* _WHAT THIS TASK INVOLVES_
Please filter the entries for the word "Given" and copy every line that has it.

------ AVAILABLE DATA

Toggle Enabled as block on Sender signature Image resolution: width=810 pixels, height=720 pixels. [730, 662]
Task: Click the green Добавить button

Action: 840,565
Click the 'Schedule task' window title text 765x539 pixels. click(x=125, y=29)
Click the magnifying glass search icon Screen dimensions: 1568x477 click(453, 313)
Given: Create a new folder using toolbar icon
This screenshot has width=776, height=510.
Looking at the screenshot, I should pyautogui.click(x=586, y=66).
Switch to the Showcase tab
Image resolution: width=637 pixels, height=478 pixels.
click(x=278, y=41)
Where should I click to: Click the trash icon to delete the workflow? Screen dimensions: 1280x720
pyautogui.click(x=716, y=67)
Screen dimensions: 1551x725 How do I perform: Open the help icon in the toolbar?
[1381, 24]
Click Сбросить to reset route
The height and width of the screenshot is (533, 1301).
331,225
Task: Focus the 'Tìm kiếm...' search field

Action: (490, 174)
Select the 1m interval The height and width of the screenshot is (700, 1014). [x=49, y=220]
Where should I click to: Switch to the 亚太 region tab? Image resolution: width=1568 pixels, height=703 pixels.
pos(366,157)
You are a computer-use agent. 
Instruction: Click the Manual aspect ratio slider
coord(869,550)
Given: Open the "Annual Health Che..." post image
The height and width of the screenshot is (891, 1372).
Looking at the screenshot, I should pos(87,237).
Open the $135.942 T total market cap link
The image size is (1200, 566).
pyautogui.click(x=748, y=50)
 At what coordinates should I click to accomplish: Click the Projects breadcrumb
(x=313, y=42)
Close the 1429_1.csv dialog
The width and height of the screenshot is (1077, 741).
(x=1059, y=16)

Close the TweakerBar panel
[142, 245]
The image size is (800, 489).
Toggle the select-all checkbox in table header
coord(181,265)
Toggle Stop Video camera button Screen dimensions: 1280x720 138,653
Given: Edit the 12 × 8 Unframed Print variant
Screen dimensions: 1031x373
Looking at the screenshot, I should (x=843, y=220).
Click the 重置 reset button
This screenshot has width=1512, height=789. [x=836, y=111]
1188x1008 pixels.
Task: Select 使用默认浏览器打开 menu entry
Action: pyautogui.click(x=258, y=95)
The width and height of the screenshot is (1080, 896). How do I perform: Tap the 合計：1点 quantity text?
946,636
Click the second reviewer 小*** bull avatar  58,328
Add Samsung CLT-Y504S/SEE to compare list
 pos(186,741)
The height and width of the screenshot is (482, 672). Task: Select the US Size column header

------------

* _TASK RESPONSE_
Given: Create a new folder using toolbar icon
Given: Open the "Annual Health Che..." post image
Given: Edit the 12 × 8 Unframed Print variant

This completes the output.